Aim of the task:
Update the items below, changing "popup" to "dialog" and leaving all else as it is. Omit the pictures from your answer.

Data to process:
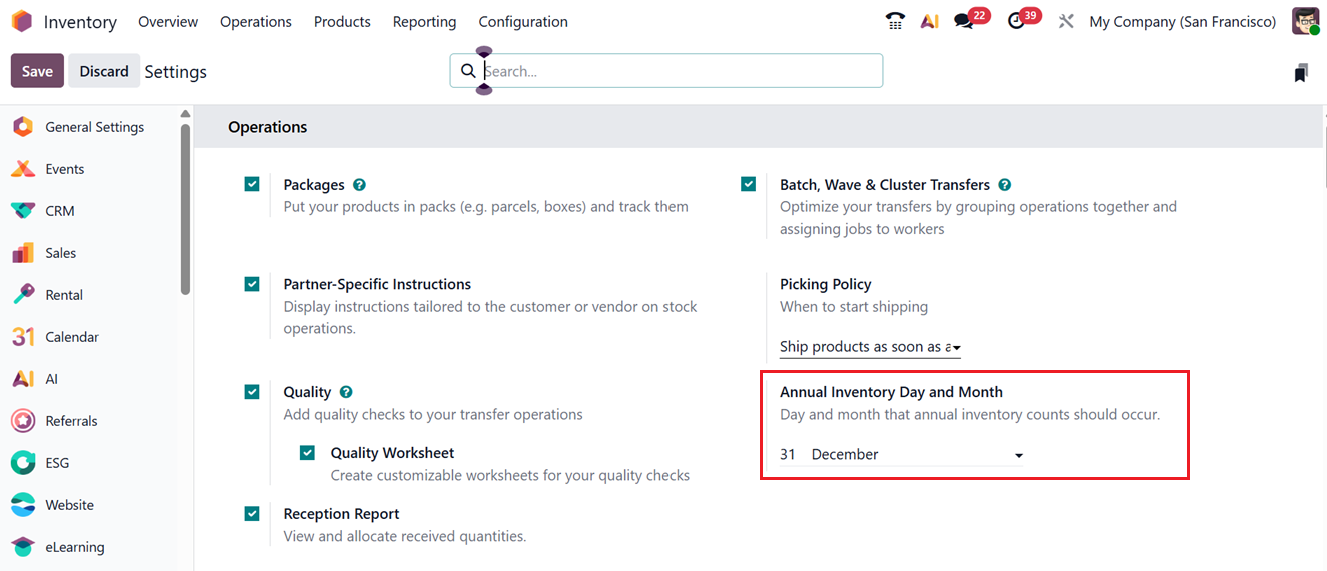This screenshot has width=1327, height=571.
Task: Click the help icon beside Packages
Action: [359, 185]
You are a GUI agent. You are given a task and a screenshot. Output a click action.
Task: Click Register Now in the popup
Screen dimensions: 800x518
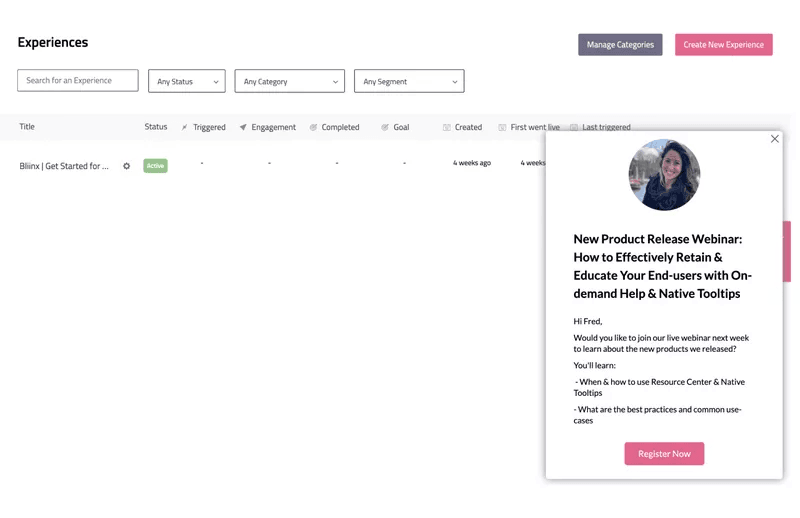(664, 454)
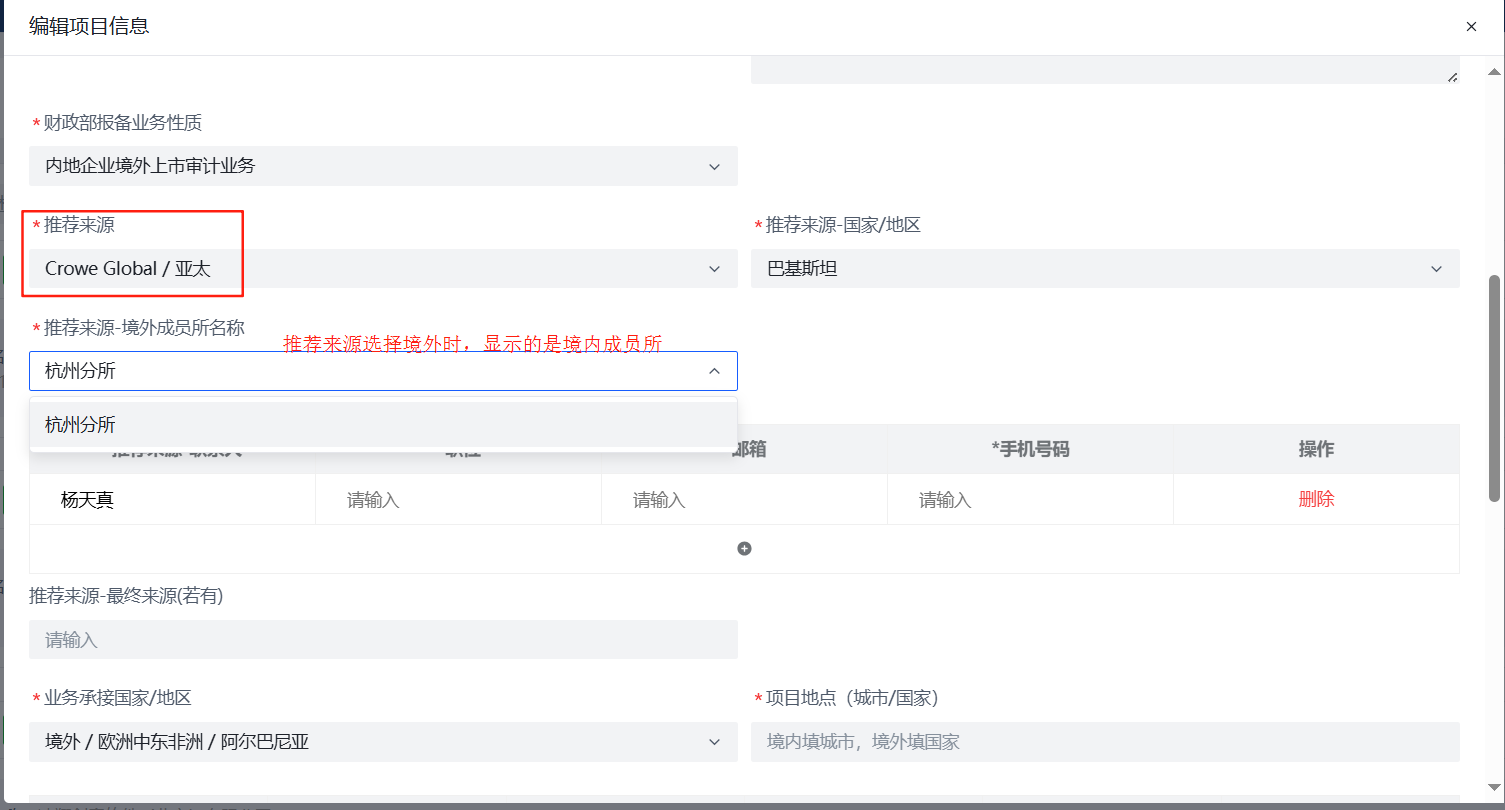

The reply:
This screenshot has width=1327, height=571.
Task: Click the help icon beside Packages
Action: [359, 185]
You are a GUI agent. You are given a task and a screenshot. Output a click action.
Task: Click Register Now in the dialog
Screen dimensions: 800x518
(664, 454)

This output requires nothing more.